What made it even more significant was the fact the weather was terrible.
"It was diabolical," Leatham said. "We had torrential rain for the first hour."
The idea of combining racing on opening day was borne out of a meeting called by Port Nicholson commodore Pedro Morgan. He asked to meet with both Lowry Bay and Evans Bay when they had a brainstorm session to come up with ideas to reinvigorate the local sailing scene.
Each club committed to sending keelboats to races over three consecutive weekends (each club's opening day) as well as three other races before the end of November. Port Nicholson also announced the six races would count towards their club championships.
"It's really encouraged the guys to get involved because everyone loves a trophy and they now had a really good temptation to chase it," Leatham said. "We will try to make it a feature for the next few years around opening days.

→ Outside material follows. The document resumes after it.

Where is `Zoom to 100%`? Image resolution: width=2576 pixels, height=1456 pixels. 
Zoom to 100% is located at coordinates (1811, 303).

"The only thing we would look to do differently is spread the additional three races over the season more. Asking people to travel for six weeks in a row is tricky. It's only across the harbour but it turns it into a full day."
Evans Bay have been looking at a lot of things they can do differently, particularly around their junior programme. This was virtually non-existent five years ago and Leatham said the club was effectively dying.
"I was the youngest member, and I'm in my early-thirties, and the next youngest would have been in their fifties," Leatham said. "We were in trouble because there was no one new coming through."
A greater focus on juniors followed the appointment of Chris Hargreaves as commodore and Leatham as general manager. They bought six O'pen Bics and developed a junior pathway from Optimists to Paper Tigers and Waszps via O'pen Bics, RS Fevas, Hobie Waves and 420s.
They're also in talks to have a closer relationship with Scots College who ran a successful sailing academy out of the club but who otherwise operated in isolation.
Their efforts have borne fruit, with 23 children turning up to opening day last weekend. This has grown from about 15 a year ago, five the previous year and none for the 10 years before that.
"We are pretty stoked with how our junior programme is going," Leatham said. "The juniors are our future and we need to look after them."
One significant feature has been the addition of the O'pen Bics and Leatham said the New Zealand O'pen Bic Association had been hugely supportive, even adding Evans Bay to their series last season attended by Sir Russell Coutts, Barry Thom and Barry McKay.
"We ended up with 50 boats, which was the biggest regatta of their season. That gave the young kids doing learn to sail a real boost."
Evans Bay now have about 350 members, although only 100 of those are active. The rest have joined to take advantage of the trailer park or receive the 40 percent discount to use the slipway.
The club will celebrate their centenary next season and have a "hodge-podge" of boats, ranging from the junior and youth classes to keelboats and trailer yachts. Their strongest fleet is the Paper Tiger when they can have as many as 15 boats racing on a good day.
They're hopeful there will be more good days in the future.